The police can actually go home.
Looking out for becoming a pilot, can y'all suggest some good mosques?
Don't want to learn the landing part, though, Allah said it's unnecessary.
I have a better method of abortion than currently used. It's like a regular one, except you can get free food out of it... We're about to give baby-back ribs a whole new meaning.
How does a disabled man go to church? He can't, there's no ramp.
Did you know an orphan is deeply religious because they can finally call someone "father."
People have been telling me that you can get things for free now.
The other day I saw a sign saying "FREE PALESTINE."
What is fully grown but can fit through small objects? Michael Jackson.
What are two plus sides to being an orphan?
1. All your snacks are family sized.
2. No one can make jokes about your mama.
I am whooping my doge's a$$. If you like, you can free him.
I asked my friend how long I can be in the sky. He said if you are emo, then forever.
Hey dude, can you spell IHOP?
Sure, man. I. H. O. P.
Wait, you ate my pee!!!
If her age is on the clock, she can sit on my cock.
Jeffrey Dahmer and his mother are having dinner.
His mother says, “I don’t like your friends.”
Then Jeff says, “You can eat the potatoes.”
Autoerotic asphyxiation because hanging in there can be hard.
Q: Why can't orphans ever win at Yahtzee?
A: Because they can never seem to get a full house.

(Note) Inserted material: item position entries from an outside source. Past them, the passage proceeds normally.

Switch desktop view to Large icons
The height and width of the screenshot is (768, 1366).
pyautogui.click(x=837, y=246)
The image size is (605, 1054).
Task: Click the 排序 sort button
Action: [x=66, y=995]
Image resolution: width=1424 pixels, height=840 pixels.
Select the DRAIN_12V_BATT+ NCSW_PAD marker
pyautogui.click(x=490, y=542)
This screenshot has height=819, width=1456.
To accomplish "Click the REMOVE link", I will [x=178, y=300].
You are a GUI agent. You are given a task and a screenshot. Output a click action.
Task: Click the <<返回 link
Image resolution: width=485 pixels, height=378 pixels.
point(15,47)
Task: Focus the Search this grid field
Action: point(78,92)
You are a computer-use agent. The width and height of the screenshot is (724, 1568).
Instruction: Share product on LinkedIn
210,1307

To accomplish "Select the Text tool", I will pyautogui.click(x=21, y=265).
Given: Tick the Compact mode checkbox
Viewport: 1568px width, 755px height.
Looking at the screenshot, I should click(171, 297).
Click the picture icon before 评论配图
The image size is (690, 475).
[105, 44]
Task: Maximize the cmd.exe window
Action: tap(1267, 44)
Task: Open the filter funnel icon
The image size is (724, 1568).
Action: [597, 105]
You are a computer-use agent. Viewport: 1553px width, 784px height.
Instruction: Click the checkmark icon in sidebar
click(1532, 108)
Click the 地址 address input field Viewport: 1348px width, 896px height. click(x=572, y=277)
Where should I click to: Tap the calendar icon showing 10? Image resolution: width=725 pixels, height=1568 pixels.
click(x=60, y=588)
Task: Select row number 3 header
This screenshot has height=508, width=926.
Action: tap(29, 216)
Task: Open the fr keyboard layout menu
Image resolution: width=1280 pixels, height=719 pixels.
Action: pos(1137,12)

What's something a depressed person can do that a regular person can't?
The depressed person can scan themself.
Did you hear about the dwarf that had his wallet stolen? Just how low can you get?
Why is Homelander an orphan's favorite superhero?
Because they can actually land a home.
I will never forget my grandfather's last words:
"Can you hold the ladder correctly, damn it!"
Q: Why can you be rude to an orphan?
A: Because who are they gonna tell their parents?